Given problem: Quote the material below exactly as it appears, from the line containing "Task: Clear all" through the line containing "(x=140, y=346)", inclusive.

Data for this exercise:
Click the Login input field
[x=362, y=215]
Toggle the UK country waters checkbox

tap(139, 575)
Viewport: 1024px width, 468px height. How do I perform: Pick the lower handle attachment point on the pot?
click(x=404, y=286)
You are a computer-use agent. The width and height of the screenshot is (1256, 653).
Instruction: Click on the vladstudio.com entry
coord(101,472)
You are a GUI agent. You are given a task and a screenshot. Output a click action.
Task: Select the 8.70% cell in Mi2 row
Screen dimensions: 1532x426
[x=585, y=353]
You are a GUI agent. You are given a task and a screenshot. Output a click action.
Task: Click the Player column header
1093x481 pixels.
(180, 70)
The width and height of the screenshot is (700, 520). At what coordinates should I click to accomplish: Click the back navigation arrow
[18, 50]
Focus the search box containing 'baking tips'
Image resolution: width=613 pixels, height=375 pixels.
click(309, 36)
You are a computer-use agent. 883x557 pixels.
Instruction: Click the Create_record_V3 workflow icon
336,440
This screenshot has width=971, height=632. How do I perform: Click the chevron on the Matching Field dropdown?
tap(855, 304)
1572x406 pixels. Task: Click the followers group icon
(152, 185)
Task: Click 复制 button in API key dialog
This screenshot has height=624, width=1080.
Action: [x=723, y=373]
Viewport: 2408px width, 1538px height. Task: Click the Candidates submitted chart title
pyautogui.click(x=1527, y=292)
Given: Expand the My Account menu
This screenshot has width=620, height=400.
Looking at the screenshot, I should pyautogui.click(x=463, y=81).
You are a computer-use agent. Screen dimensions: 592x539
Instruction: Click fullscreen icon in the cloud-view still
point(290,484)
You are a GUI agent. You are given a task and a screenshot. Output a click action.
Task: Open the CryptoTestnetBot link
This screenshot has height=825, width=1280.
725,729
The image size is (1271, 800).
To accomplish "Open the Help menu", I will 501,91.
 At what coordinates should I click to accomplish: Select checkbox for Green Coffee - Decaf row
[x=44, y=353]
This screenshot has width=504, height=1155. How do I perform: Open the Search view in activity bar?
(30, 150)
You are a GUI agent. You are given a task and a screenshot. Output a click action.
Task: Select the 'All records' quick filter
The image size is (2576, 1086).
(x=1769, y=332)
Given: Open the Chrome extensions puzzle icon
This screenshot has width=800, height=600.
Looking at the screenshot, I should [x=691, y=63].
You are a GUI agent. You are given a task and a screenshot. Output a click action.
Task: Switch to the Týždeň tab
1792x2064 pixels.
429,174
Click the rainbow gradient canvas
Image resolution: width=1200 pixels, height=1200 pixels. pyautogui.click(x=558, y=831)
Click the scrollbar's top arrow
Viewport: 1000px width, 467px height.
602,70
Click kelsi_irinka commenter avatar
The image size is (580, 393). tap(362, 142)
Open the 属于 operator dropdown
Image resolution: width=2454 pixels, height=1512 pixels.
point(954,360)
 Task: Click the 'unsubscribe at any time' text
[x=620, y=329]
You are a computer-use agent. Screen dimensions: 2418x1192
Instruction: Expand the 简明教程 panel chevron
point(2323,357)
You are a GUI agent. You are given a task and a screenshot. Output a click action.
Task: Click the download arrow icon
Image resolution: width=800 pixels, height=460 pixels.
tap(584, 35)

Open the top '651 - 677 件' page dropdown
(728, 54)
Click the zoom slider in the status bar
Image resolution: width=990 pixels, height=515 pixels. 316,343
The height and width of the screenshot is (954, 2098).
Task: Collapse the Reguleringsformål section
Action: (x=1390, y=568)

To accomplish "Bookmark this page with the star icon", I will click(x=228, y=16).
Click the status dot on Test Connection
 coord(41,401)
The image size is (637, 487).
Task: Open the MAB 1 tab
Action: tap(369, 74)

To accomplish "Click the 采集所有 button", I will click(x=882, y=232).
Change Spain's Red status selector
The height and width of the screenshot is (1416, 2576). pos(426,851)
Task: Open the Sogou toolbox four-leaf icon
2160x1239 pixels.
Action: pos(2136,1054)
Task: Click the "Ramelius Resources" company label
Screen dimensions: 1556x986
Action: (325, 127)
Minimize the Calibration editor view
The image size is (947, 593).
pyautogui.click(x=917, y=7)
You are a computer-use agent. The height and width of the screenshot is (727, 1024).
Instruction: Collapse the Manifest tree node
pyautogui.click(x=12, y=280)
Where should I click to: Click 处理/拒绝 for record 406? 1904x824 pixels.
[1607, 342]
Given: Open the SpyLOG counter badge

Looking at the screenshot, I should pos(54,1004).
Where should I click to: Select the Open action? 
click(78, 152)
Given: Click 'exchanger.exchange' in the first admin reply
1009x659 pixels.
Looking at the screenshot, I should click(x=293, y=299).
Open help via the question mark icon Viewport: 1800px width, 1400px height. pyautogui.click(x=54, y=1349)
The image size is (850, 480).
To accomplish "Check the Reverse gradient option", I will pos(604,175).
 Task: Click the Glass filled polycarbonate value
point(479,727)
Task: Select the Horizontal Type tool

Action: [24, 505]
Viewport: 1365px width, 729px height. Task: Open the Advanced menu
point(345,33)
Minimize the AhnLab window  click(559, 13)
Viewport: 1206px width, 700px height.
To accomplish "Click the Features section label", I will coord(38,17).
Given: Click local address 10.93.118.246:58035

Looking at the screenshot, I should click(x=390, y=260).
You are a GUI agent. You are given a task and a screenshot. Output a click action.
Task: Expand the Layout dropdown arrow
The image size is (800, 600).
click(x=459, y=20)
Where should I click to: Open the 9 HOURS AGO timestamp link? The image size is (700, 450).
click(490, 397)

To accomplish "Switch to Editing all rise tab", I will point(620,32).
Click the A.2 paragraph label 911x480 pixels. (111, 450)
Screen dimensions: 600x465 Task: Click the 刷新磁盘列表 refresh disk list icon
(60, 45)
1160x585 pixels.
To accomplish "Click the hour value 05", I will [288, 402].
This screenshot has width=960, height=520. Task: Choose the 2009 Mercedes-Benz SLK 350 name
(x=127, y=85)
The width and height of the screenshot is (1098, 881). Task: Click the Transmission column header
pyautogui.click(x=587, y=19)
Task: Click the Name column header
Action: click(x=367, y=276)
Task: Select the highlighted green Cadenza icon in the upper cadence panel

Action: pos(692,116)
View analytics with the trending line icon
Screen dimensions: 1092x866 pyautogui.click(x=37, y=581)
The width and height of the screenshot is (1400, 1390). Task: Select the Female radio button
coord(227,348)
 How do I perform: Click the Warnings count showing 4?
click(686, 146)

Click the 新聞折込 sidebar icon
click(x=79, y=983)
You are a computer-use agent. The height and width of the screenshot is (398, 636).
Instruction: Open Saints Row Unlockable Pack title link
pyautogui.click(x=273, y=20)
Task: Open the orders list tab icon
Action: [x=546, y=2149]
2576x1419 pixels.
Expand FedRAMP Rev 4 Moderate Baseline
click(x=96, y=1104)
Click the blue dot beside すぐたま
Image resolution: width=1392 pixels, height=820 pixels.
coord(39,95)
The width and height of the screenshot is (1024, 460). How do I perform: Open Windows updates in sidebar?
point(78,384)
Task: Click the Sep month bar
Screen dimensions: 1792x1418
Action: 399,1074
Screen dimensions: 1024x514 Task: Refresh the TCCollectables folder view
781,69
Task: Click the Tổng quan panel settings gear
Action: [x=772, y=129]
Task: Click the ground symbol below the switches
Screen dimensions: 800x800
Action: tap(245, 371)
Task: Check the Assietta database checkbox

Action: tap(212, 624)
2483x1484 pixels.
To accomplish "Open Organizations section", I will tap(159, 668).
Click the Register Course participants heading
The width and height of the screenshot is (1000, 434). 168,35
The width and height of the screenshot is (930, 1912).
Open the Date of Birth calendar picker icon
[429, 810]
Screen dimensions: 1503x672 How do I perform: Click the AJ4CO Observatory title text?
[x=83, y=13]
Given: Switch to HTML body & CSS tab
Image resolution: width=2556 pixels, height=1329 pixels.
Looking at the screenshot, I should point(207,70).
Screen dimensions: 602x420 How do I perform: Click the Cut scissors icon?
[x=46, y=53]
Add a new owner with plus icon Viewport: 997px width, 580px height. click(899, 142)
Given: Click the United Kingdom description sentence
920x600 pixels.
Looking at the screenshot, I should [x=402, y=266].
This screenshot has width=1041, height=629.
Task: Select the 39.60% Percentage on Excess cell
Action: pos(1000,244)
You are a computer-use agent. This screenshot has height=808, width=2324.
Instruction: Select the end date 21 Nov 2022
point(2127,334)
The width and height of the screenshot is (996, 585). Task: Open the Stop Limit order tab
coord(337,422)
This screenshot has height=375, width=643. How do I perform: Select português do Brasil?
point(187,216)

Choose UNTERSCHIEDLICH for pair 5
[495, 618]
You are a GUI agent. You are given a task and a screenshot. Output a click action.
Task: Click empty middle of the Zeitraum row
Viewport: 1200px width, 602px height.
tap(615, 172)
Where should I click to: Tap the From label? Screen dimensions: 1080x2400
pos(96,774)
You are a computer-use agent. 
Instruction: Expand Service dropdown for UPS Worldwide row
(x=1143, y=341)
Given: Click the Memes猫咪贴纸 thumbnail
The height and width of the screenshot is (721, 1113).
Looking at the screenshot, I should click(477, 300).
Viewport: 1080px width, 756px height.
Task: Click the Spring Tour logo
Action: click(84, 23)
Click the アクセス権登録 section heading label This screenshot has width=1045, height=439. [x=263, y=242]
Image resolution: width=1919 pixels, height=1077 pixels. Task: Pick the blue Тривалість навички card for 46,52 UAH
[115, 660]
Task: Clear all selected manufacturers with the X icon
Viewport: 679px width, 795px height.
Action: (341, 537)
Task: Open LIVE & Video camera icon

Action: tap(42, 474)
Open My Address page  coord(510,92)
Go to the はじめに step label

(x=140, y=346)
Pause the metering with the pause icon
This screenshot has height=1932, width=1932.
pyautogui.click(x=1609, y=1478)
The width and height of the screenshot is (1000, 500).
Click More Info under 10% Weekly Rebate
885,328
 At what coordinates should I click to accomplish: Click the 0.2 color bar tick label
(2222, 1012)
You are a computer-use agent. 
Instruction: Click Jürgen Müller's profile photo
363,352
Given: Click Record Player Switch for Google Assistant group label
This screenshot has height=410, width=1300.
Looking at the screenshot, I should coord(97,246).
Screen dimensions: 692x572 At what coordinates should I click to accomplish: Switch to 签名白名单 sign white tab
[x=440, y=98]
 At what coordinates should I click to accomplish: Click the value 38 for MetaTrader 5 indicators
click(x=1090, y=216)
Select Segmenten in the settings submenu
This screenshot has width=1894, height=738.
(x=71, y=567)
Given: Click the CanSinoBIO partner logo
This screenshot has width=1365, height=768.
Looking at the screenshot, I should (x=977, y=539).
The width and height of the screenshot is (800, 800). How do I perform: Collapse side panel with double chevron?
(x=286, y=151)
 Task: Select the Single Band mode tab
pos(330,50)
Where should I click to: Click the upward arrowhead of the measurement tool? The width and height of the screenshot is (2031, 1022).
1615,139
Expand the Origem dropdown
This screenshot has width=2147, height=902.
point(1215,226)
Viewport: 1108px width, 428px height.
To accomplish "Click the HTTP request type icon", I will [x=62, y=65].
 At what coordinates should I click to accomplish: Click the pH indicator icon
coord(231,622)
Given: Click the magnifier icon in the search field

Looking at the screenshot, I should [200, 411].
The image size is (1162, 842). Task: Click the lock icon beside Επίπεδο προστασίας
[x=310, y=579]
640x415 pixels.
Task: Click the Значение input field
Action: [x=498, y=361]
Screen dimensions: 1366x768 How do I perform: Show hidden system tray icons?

Expected answer:
Task: Clear all selected manufacturers with the X icon
Viewport: 679px width, 795px height.
Action: (341, 537)
Task: Open LIVE & Video camera icon

Action: tap(42, 474)
Open My Address page  coord(510,92)
Go to the はじめに step label

(x=140, y=346)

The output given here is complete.